§ TASK INPUT
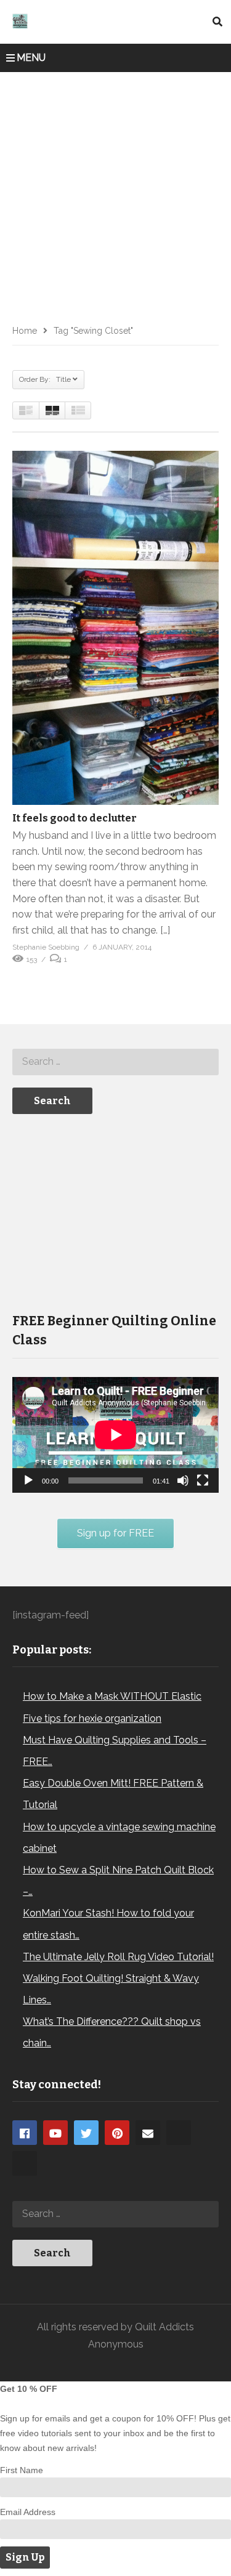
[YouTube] (55, 2132)
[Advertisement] (115, 193)
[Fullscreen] (203, 1480)
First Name (21, 2470)
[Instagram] (178, 2132)
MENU (31, 57)
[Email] (148, 2132)
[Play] (28, 1480)
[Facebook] (24, 2132)
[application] (115, 1435)
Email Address (27, 2512)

§ TO DO
Set down the whole listing word for word, omitting the pictures.

§ ANSWER TO THE EXERCISE
[YouTube] (55, 2132)
[Advertisement] (115, 193)
[Fullscreen] (203, 1480)
First Name (21, 2470)
[Instagram] (178, 2132)
MENU (31, 57)
[Email] (148, 2132)
[Play] (28, 1480)
[Facebook] (24, 2132)
[application] (115, 1435)
Email Address (27, 2512)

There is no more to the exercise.